=== Dataset entries ===
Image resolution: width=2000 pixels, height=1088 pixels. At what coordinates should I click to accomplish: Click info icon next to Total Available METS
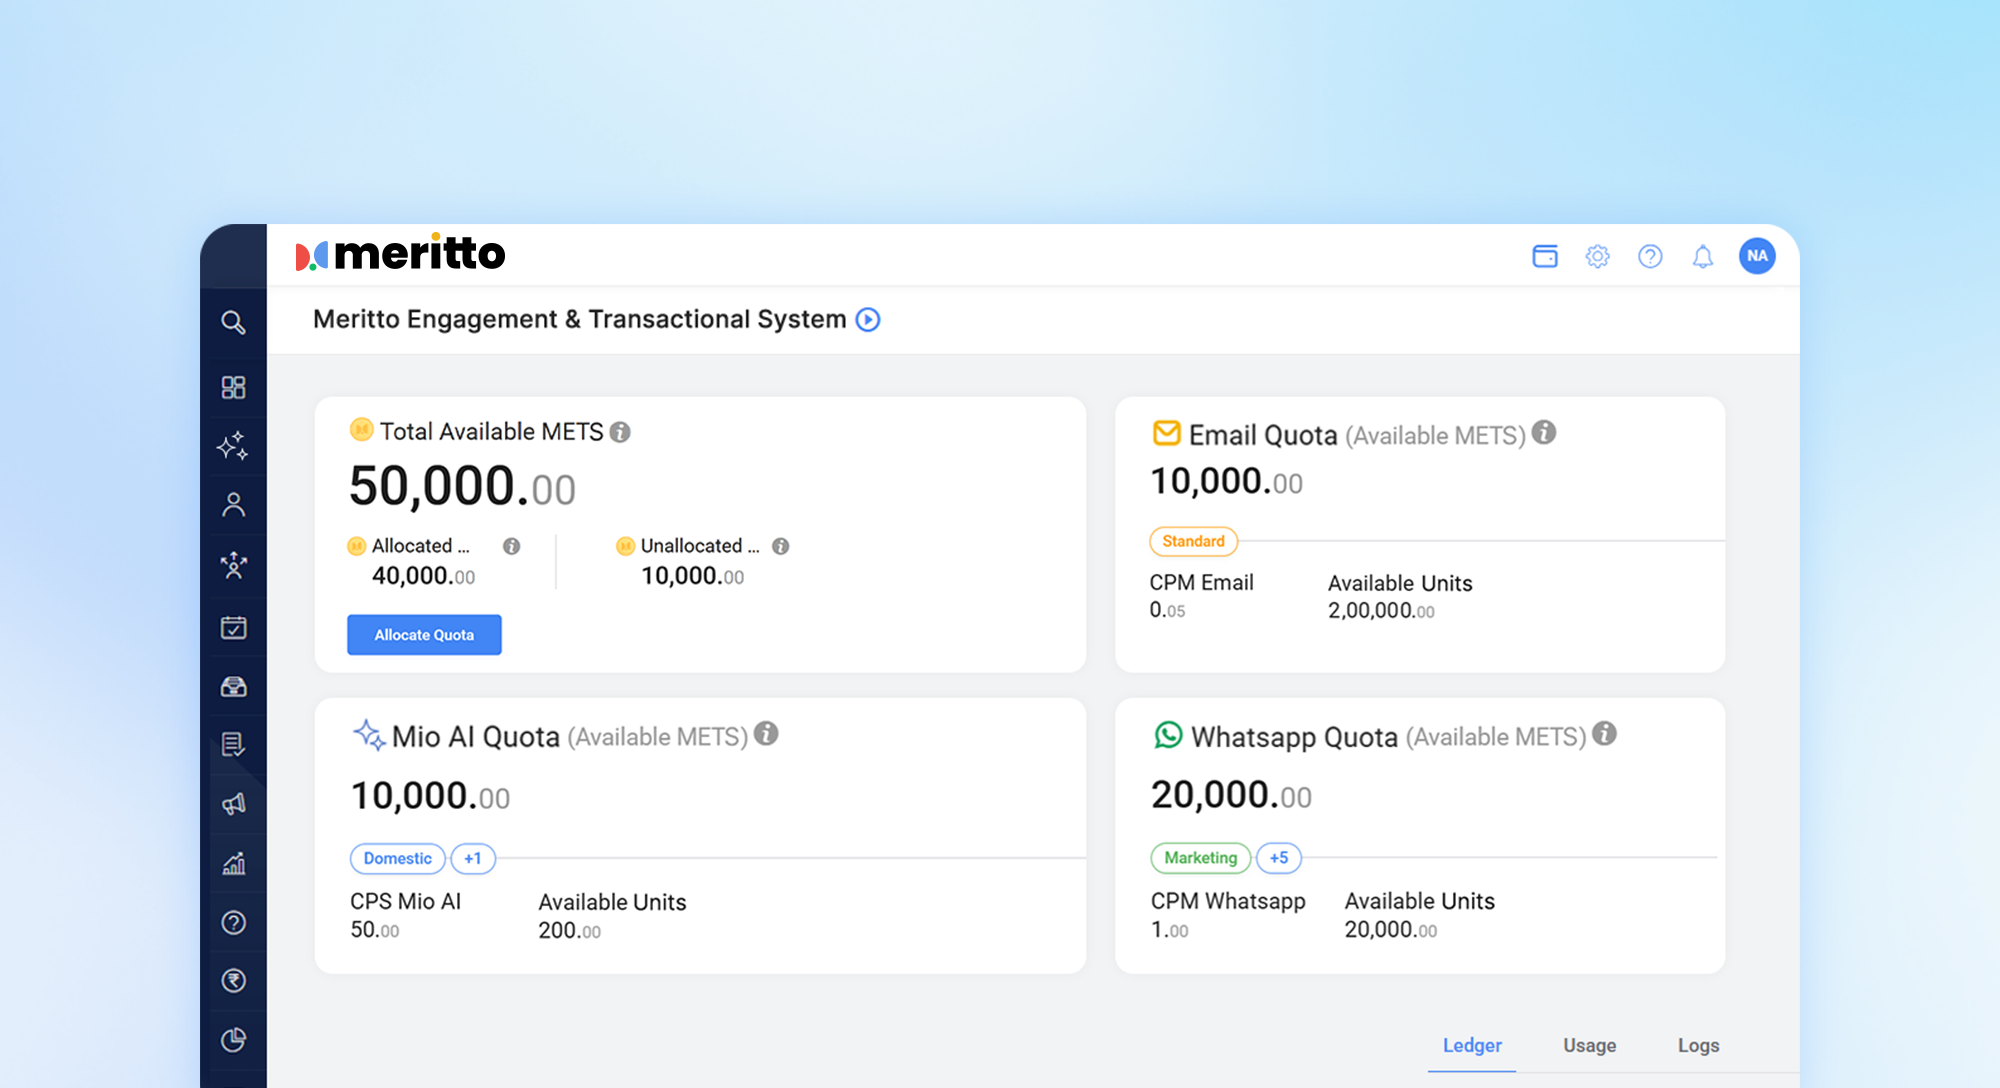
===
=== Dataset entries ===
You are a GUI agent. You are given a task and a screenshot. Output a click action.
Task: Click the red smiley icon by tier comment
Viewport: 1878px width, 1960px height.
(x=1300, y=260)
===
Within the material above, find every line containing the word "icon" and copy it.

Response box:
Image resolution: width=2000 pixels, height=1088 pixels. At what coordinates should I click to accomplish: Click info icon next to Total Available METS
Task: Click the red smiley icon by tier comment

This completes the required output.